Sem conhecermos a essência de cada coisa é impossível ser dialético, afirma Platão. O que é mais grave é que os governantes, legisladores e a população desse país que desconheça o Bem viverá como em um sono perpétuo, diz ele. Será necessário enfatizar qual país vive nessa situação?
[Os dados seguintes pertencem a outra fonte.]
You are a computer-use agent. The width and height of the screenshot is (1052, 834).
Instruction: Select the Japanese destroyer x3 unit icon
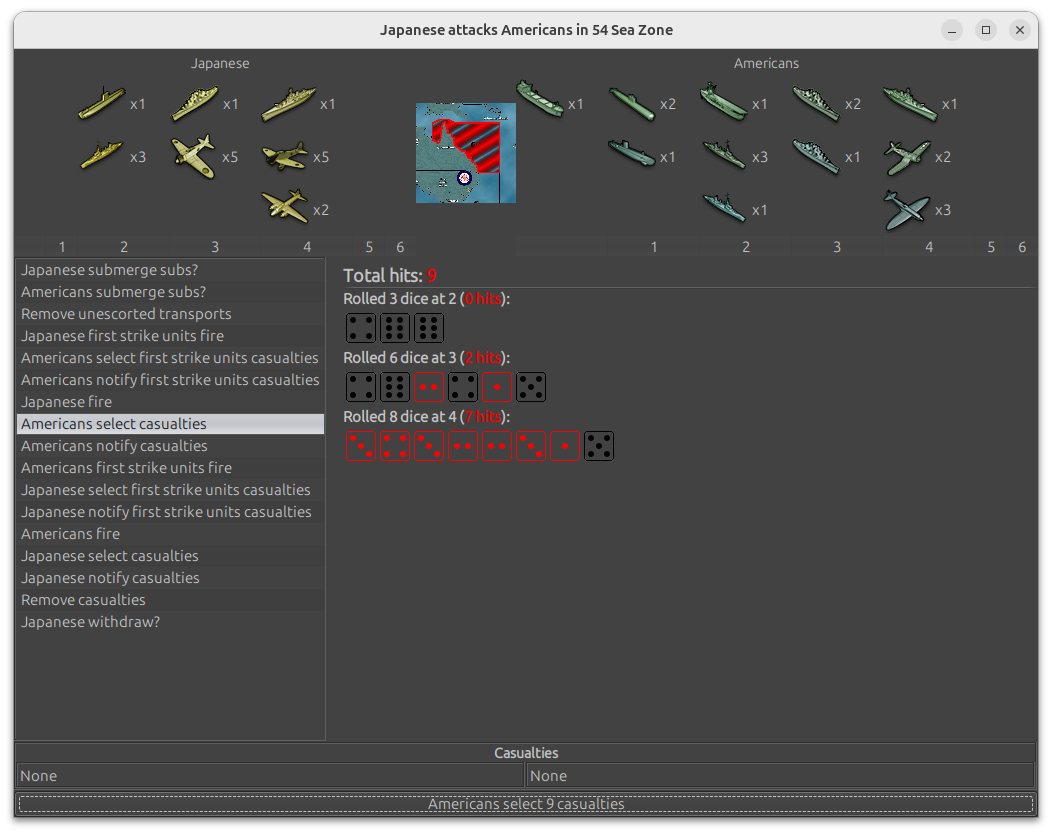pyautogui.click(x=100, y=156)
Aquela que talvez seja a mais desconhecida das doutrinas platônicas é a chamada Díade-do pequeno- e –do- grande. Esse é o princípio do mal e da desordem, segundo Platão, porque produz o ilimitado e sem proporção. Todo excesso, muito ou pouco, causa a desagregação do Estado. O Bem produz a unidade e a ordem e deve ser o objetivo de uma sociedade e suas leis. Conforme afirma Reale2, o Estado imperfeito e caótico é dominado pela dualidade e pela multiplicidade. Ele cita a seguinte passagem da República para confirmar essa tese:

É preciso chamar as outras com um nome maior: de fato cada uma das outras cidades são muitíssimas Cidades e não uma cidade. Em primeiro lugar, são duas em todo caso, inimigas uma da outra, uma dos pobres, outra dos ricos. E em cada uma delas existem depois muitíssimas. E se as trata como se fossem uma erras completamente; se, ao contrário, as trata como muitas, dando a umas as coisas das outras, as riquezas e as potências e até as próprias pessoas, conseguirás muitos aliados e poucos inimigos. E quando a tua cidade for governada com sabedoria , como agora foi estabelecido, será a suprema, não digo por fama, mas verdadeiramente a suprema, mesmo que disponha só de mil defensores.

Assim, chegamos ao nosso destino, àquele que já havia sido abordado por Hegel no início do artigo. Saindo dessa simples oposição entre justo e injusto, a dialética vai alcançar a justa medida- a medida em relação à medida de Platão, que deve ser o objetivo de todo o Estado e legislador.